* **TEXT SECTION**

▬▬▬

Tag Archives: Relationship

“Yes, And”

May the God who gives endurance and encouragement give you the same attitude of mind toward each other that Christ Jesus had….
Romans 15:5 (NIV)

This past week my friend Matthew and I gave our final message in a four-week series on the topic of overcoming shame (audio can be found here). The series focused heavily on our need to own the darkness of our souls where things hidden and secreted away grow to wield power over us. We urged listeners to find safe and trustworthy places to expose things hidden in darkness to the Light.

There rose an argument among some that 1) Christ should be all we need, therefore 2) we shouldn’t need to take this step of revelation. And, if 1) we are saying that what we need to reveal our shame to another, then 2) we are saying we don’t need Christ.

▬▬▬

* **STATED EXERCISE**
In the post on overcoming shame, translate this sentence into Spanish: "We urged listeners to find safe and trustworthy places to expose things hidden in darkness to the Light."

* **AVAILABLE DATA**
▬▬▬

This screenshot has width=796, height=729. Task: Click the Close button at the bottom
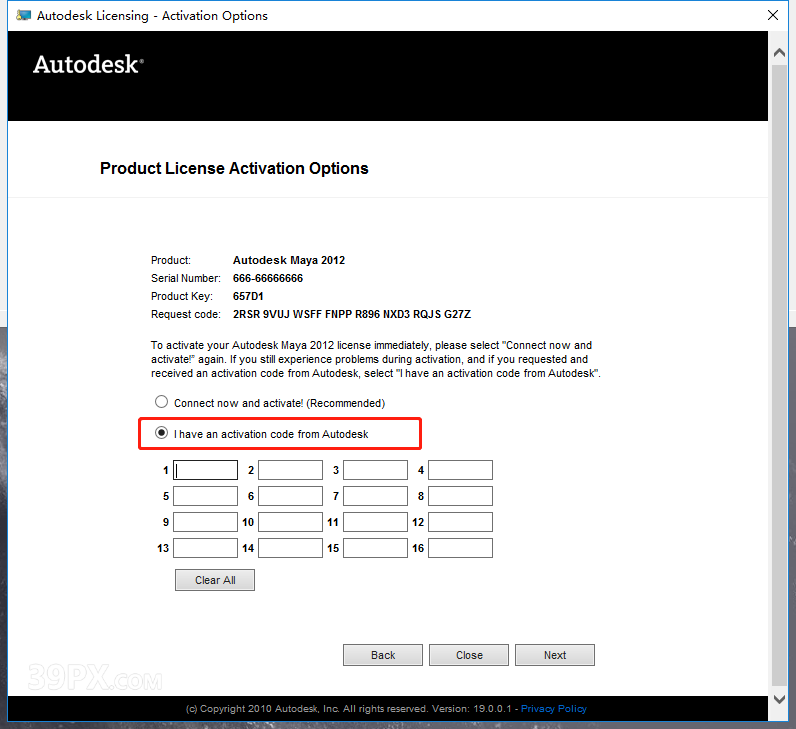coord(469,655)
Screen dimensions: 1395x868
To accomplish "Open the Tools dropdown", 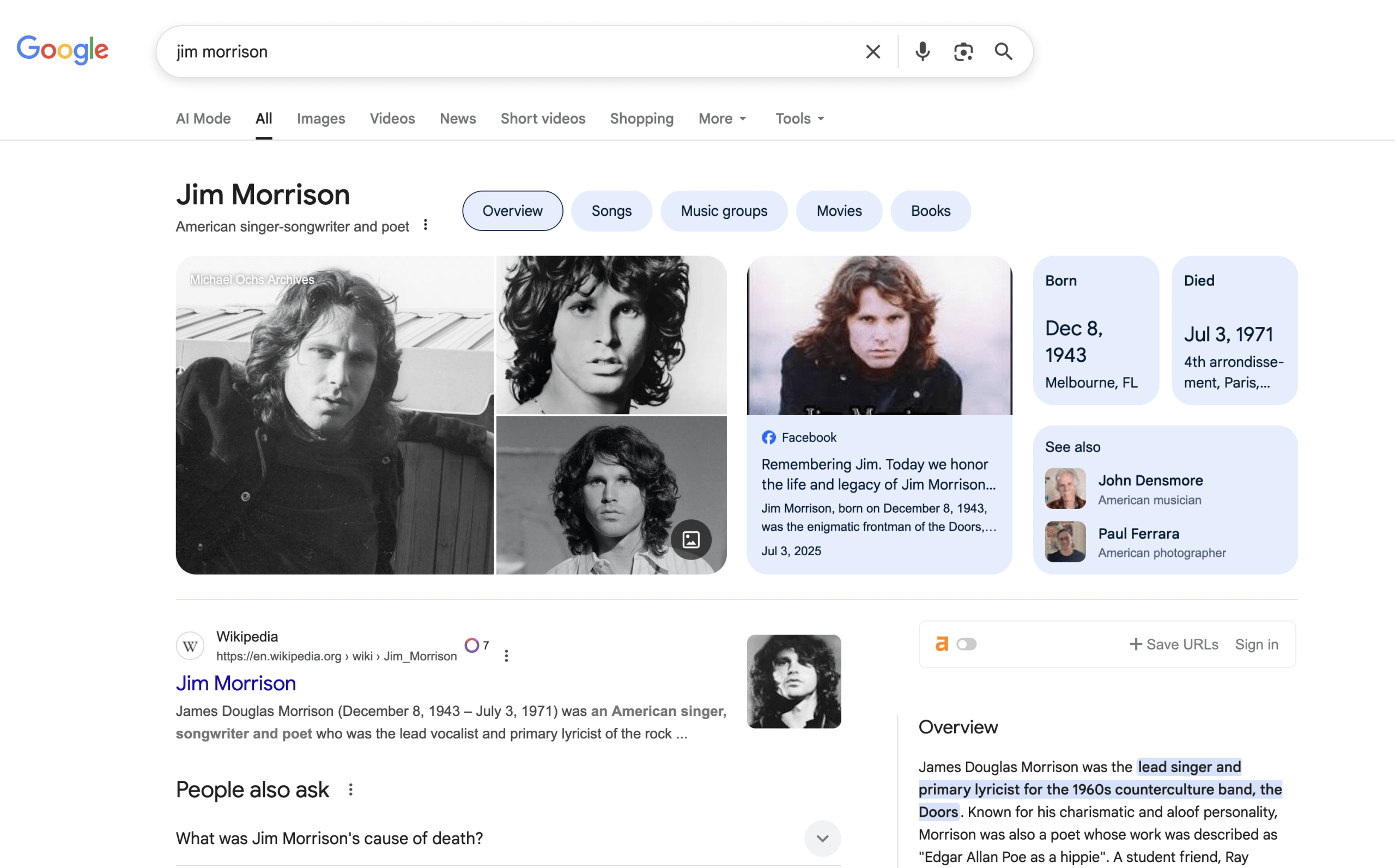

▬▬▬

* **EXERCISE RESPONSE**
Instamos a los oyentes a encontrar lugares seguros y dignos de confianza para exponer a la Luz las cosas ocultas en la oscuridad.